Instead of focusing on the murderous war criminals who torture and maim and rape and kill civilians - Blumenthal focuses his attention on the paramedics who work to save lives.

Blumenthal knows about this murder and torture and rape. In an interview he gave in 2012, upon leaving his job at the pro-Hizballah al-Akhbar news, he expressed repugnance towards the Syrian regime.

Think back to the pictures of babies emerging from the rubble in Aleppo. What makes you angrier? The bombs that killed them or the funding of the people who tried to save them?

In the interview he said: "the Assad regime [has] killed as many as 10,000 people in order to remain in power, possibly 13,000, according to people I know inside Syria who've come out.

"The Assad regime was running an institution of torture in prisons. Possibly 100,000 people are in prison right now. And this makes Israel look like, you know, a champion of human rights."

Blumenthal ultimately left al-Akhbar news because he "noticed the opinions in favor of Assad had grown more strident on the website". A few years later, he found himself working semi-regularly for that other, Assad-leaning news outlet, Russia Today.

Blumenthal has spent many years producing quality work that has earned him a solid reputation as a leftist "anti-Zionist" writer and commentator, but he did not respond to a request for an interview for this piece.

Think back to the pictures of babies emerging from the rubble in Aleppo. What makes you angrier? The bombs that killed them or the funding of the people who tried to save them? If you can, side against the paramedics for one second - and you will find yourself on a foundation of shaky logic at best.

A quick scan of social media reveals an undercurrent of frustration and anger at the position.


The Middle East is a region that is sick with war and insecurity. Wars which are propagated by governments and powerful generals, sitting in anonymous and sterile offices, far from the rubble and the dead babies.

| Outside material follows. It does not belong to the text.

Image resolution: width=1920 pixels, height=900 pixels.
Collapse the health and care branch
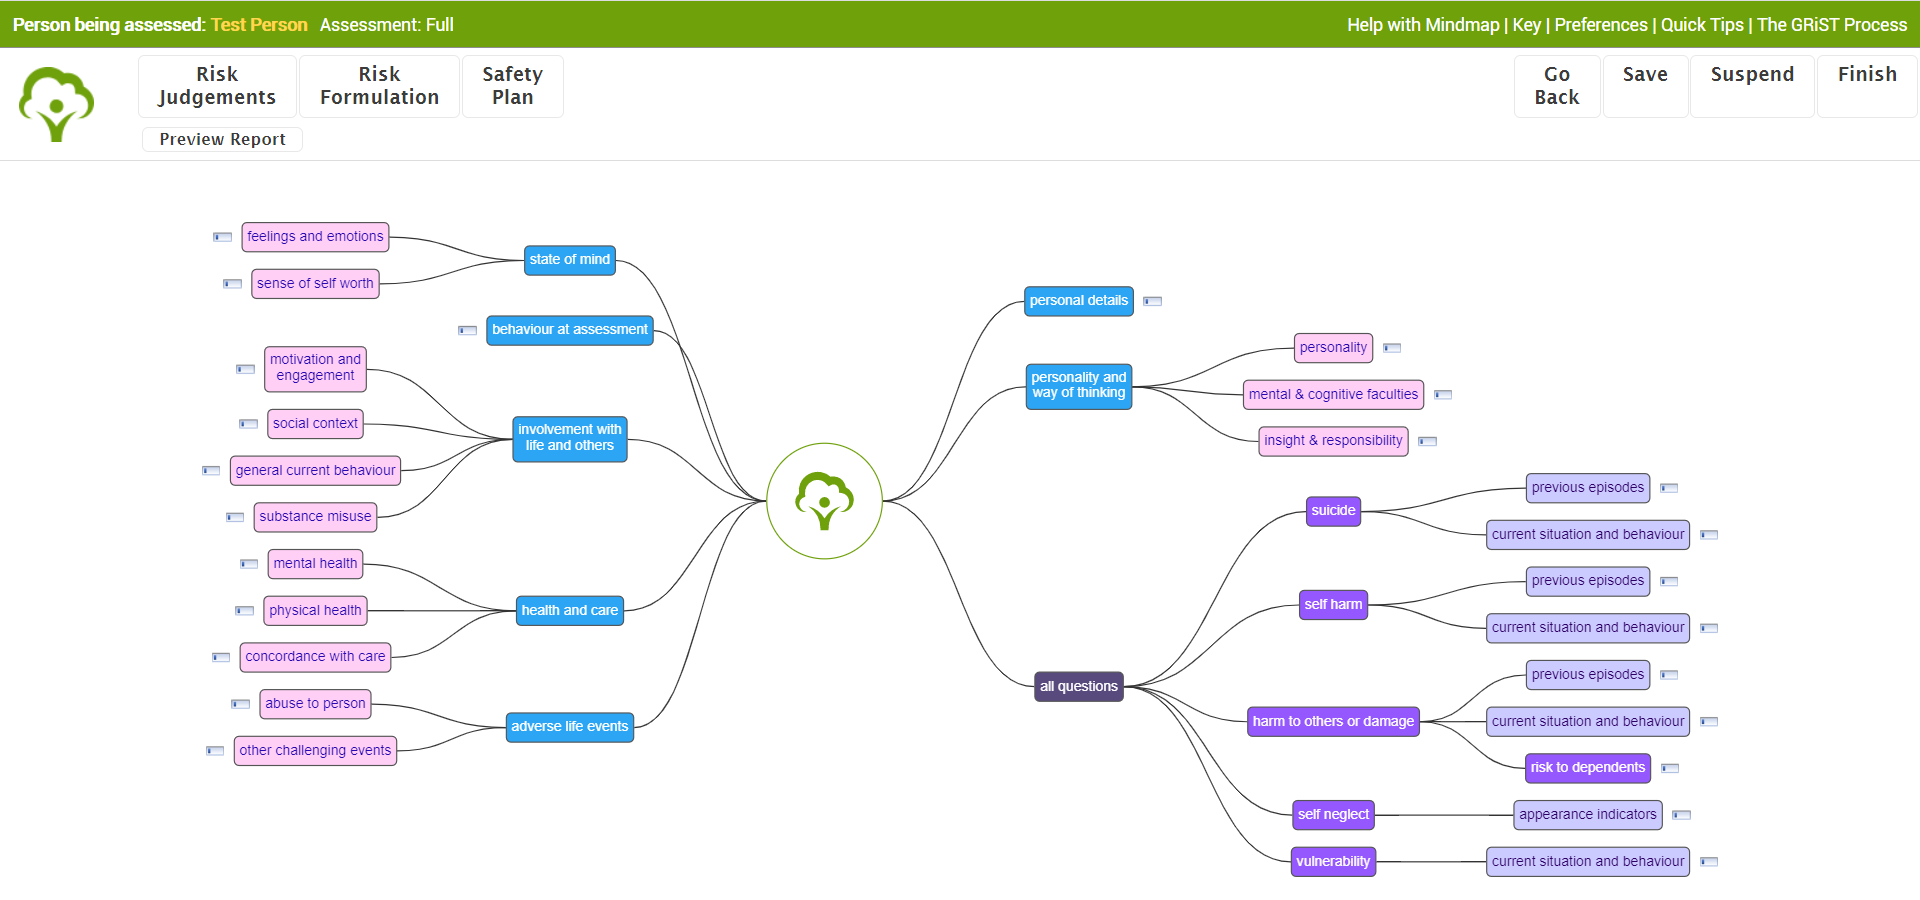point(569,610)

This is how wars are. This is how they have always been.

Blumenthal chose to divorce himself from this reality by writing this article. He seemingly forgot that there are people who are dying and he chose to focus on the concept of interventionism.

Many, if not all, of us here at The New Arab are also anti-interventionist. But attacking the few people who are actually doing some good on the ground to relieve the suffering of ordinary people in this particular circle of hell is myopic and attention-seeking.

Western military and political intervention has historically been one of the great plagues cursing the Middle East. It is true that the "the West knows best" mentality has caused uncountable strife since before Sykes-Picot through and beyond the days of "shock and awe".  

But the West is not the only threat to peace and justice in the Middle East. And to believe that such a threat comes from a small group of rescuers in White Helmets, working under some of the most challenging conditions, is misguided at best, and calculatingly disingenuous at worst.